What you are asked to do:
Extract, exactly as written, the line that contains "Where should I click to: Switch" and all lines after it through the end of the records. Omit pictures.

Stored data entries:
= = = =

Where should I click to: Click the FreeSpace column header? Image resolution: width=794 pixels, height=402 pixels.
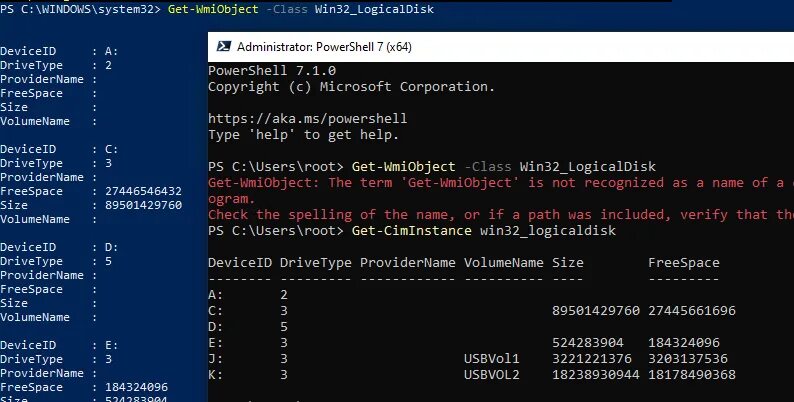click(x=684, y=263)
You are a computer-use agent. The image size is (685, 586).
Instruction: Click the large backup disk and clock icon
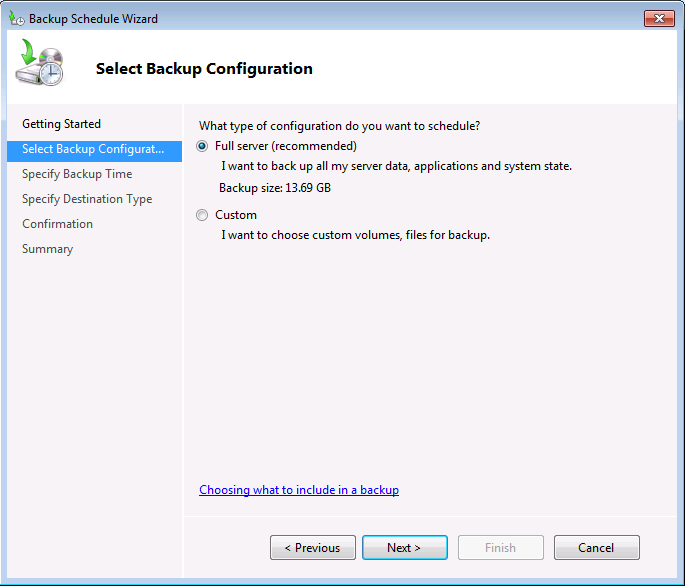click(x=39, y=64)
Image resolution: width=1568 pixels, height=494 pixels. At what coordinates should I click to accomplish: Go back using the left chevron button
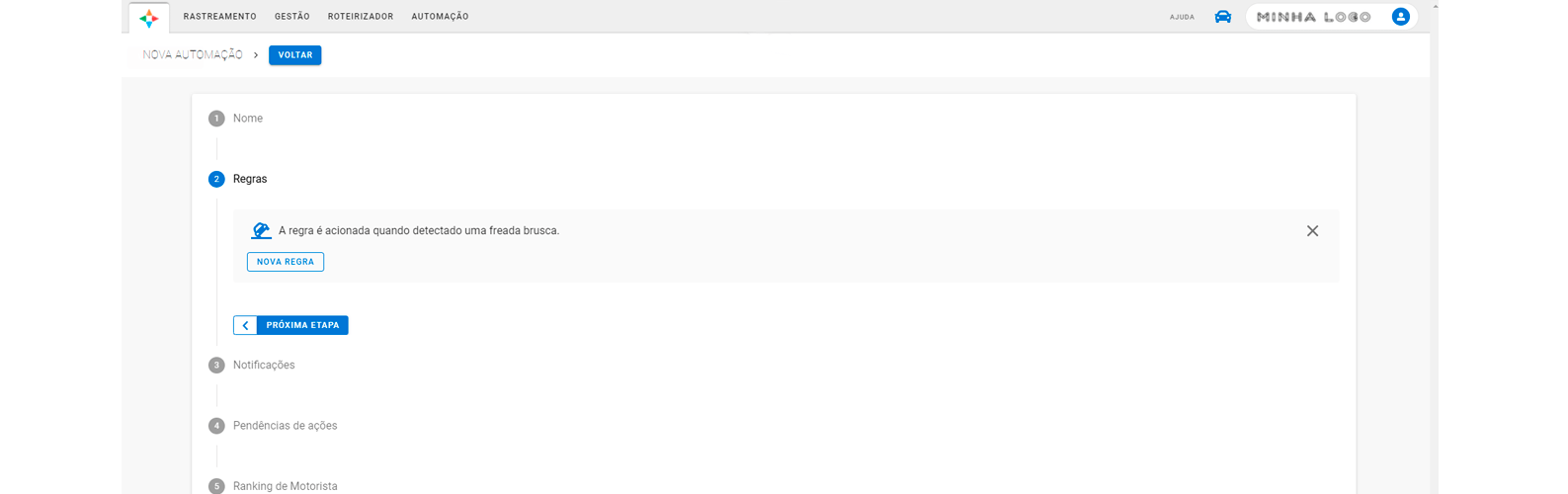point(245,325)
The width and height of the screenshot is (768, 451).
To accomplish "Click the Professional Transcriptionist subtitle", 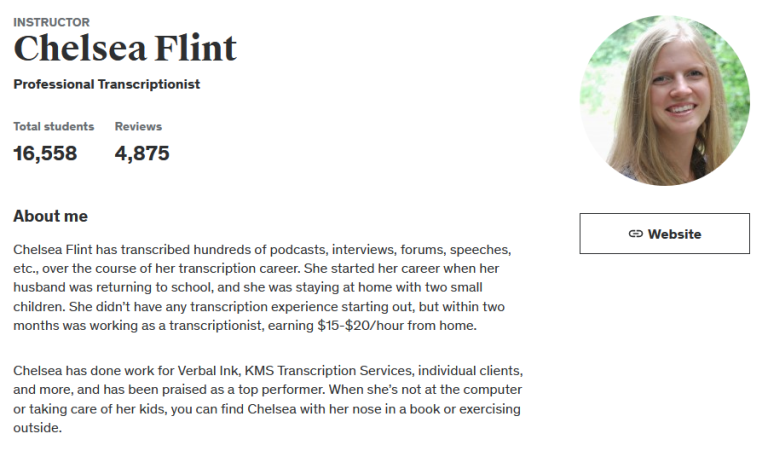I will (x=107, y=84).
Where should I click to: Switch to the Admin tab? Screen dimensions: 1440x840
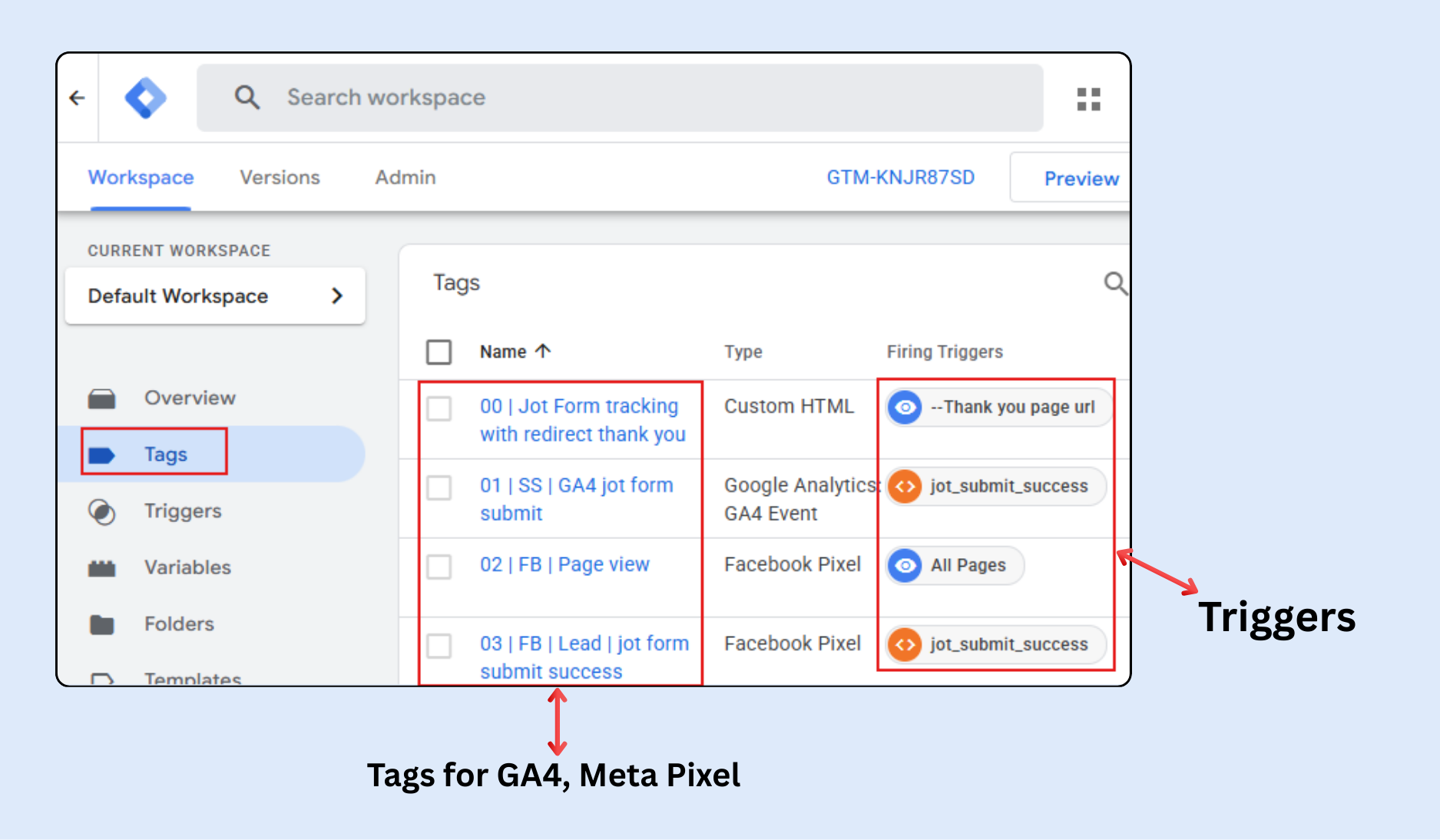point(405,177)
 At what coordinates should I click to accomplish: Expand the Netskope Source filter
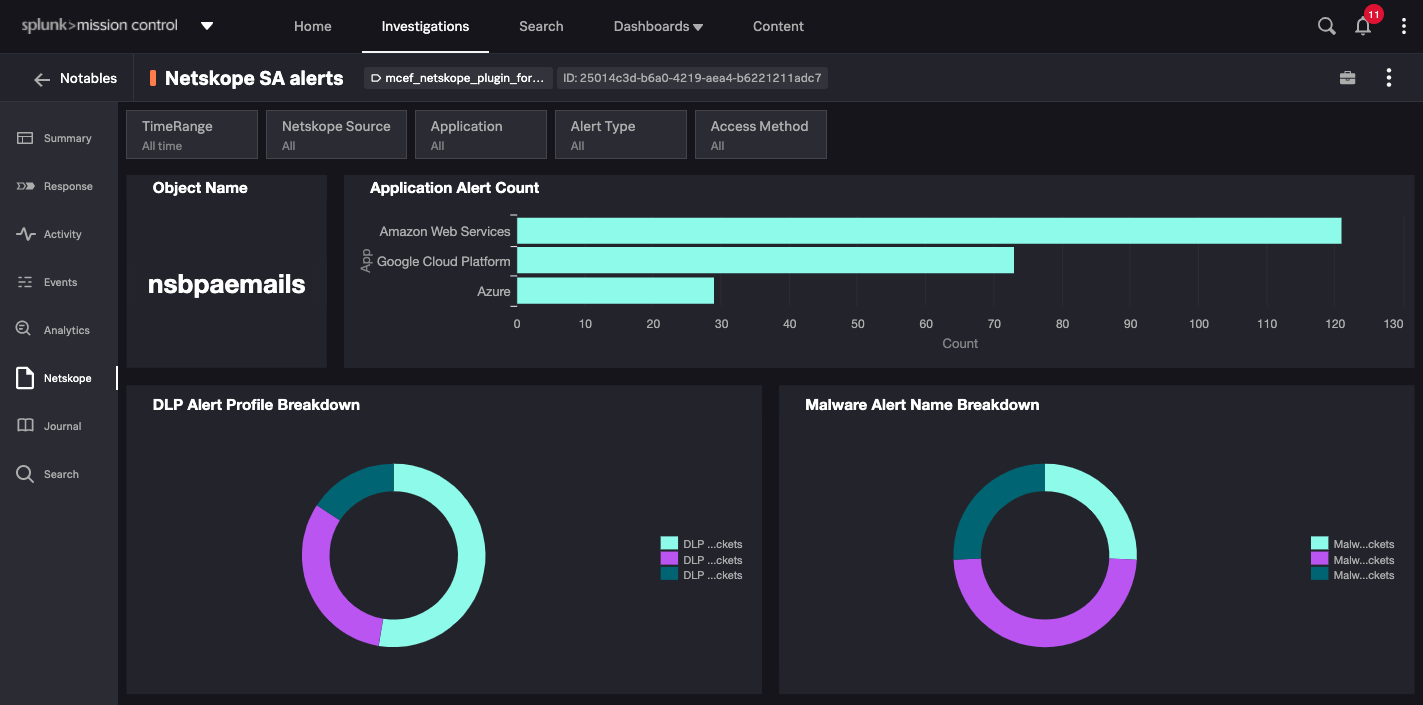click(x=336, y=134)
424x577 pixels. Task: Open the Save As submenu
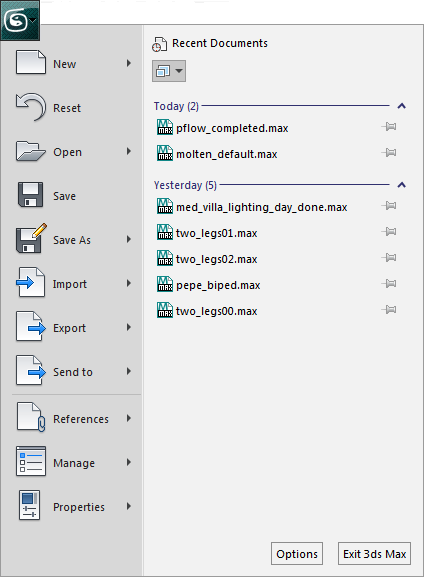[x=74, y=240]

= = = =

Reply:
Where should I click to: Switch to the Admin tab? Screen dimensions: 1440x840
point(405,177)
 At what coordinates should I click to accomplish: Expand the Netskope Source filter
click(x=336, y=134)
424x577 pixels. Task: Open the Save As submenu
[x=74, y=240]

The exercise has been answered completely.